EDL muscle performance was measured in vitro with the 305 C muscle lever system adapted with a horizontal perfusion bath. Briefly, the skin on the lower limb was degloved half-length to the knee and the tibialis anterior muscle carefully dissected free from the underlying EDL. A silk suture (4-0) was tied to the distal tendon of the EDL and the tendon severed. The muscle was then carefully dissected free from the tibia and adjacent muscles, the proximal tendon visualized and severed. The muscle was placed in an ice-cold physiological buffered solution and a silk suture tied to the proximal tendon. The muscle was placed in the horizontal bath of the 305 C muscle lever system and perfused with physiological buffer oxygenated with 95% O2/5% CO2 and kept at 37 °C. The sutures were tied to a fixed post on one side, and the lever arm on the other. A series of 1 Hz and 100 Hz field stimulations (0.2 ms pulse, 100 ms duration) at 0.01 Hz frequency were delivered via platinum electrodes flanking the muscle to ensure that the sutures are tight and that the maximal developed force was stable. Once stable, a series of stimulations were performed at increasing frequency of stimulation (1 ms pulse, 250 ms train duration): 1, 10, 20, 40, 60, 80, 100, 150 Hz, followed by a final stimulation at 1 Hz.

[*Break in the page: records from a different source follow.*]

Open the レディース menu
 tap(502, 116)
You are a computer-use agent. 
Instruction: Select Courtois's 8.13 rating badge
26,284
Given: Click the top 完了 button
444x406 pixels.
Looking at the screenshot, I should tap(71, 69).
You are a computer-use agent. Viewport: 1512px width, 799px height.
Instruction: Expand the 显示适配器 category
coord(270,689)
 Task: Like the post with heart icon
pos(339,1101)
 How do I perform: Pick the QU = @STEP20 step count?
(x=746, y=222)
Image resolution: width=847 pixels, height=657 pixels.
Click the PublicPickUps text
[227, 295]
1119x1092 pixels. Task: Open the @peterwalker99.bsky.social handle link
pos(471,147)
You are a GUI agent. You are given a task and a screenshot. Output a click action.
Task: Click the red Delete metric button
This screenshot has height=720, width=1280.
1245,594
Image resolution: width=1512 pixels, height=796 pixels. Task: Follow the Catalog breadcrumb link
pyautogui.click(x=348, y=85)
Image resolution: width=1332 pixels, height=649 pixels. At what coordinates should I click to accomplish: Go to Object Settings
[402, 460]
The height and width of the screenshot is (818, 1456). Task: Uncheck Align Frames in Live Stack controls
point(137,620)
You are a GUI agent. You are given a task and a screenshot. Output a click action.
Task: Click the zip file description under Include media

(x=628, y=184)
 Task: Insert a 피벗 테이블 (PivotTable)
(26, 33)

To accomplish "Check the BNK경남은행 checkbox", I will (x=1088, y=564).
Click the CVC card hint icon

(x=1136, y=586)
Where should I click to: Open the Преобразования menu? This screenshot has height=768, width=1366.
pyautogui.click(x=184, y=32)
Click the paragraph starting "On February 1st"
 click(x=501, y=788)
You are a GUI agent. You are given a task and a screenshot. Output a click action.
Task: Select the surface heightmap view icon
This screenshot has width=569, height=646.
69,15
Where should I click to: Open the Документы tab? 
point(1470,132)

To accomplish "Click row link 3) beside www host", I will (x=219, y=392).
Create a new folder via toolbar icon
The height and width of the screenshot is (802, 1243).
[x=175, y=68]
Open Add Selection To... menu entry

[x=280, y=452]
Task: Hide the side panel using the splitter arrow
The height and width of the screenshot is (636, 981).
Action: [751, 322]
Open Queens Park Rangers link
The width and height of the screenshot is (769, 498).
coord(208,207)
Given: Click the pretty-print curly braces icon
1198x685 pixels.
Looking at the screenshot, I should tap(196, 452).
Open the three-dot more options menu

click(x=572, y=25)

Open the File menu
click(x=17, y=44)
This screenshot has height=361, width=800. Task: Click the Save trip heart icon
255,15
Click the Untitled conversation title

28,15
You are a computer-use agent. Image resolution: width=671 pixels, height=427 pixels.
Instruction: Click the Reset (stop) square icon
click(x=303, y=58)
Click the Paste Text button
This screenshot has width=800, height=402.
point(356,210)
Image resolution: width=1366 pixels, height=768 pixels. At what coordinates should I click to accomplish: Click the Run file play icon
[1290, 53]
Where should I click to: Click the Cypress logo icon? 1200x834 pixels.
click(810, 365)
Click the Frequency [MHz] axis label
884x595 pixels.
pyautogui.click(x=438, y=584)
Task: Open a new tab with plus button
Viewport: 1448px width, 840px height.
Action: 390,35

Data were analyzed using Aurora Scientific 615 A Dynamic Muscle Analysis Software Suite in high-throughput mode. Each data file was manually inspected to ensure that cursors and fits were assigned properly and corrected when necessary. Data were then grouped and means and standard errors calculated. Force was normalized to limb length defined as the distance from the knee to the bottom of the ankle. Data were compared over time by calculating the % change using standard equations. Statistical analysis was performed using SigmaPlot v11. Data were analyzed using either a Student’s t-test with Mann-Whitney test, a One-way ANOVA or Two-way ANOVA with Holm-Sidak post-hoc when appropriate with an α = 0.05.

Histology

The plantarflexor muscle group, soleus, gastrocnemius and tibialis anterior muscles frozen for histology were sectioned and stained according to standard protocols. For quantization using fluorescence microscopy, sections were stained with wheat germ agglutinin to determine cross sectional area or antibodies against MyHC-I, MyHC-IIa, or MyHC-IIb (1:20 dilution; Developmental Studies Hybridoma Database) for fiber-type determination. For proMyostatin localization studies, sections were stained with rabbit anti-laminin (Abcam) and GDF8_086 (Scholar Rock). H&E staining was performed according to Treat-NMD protocol MDC1a_M1.2.004.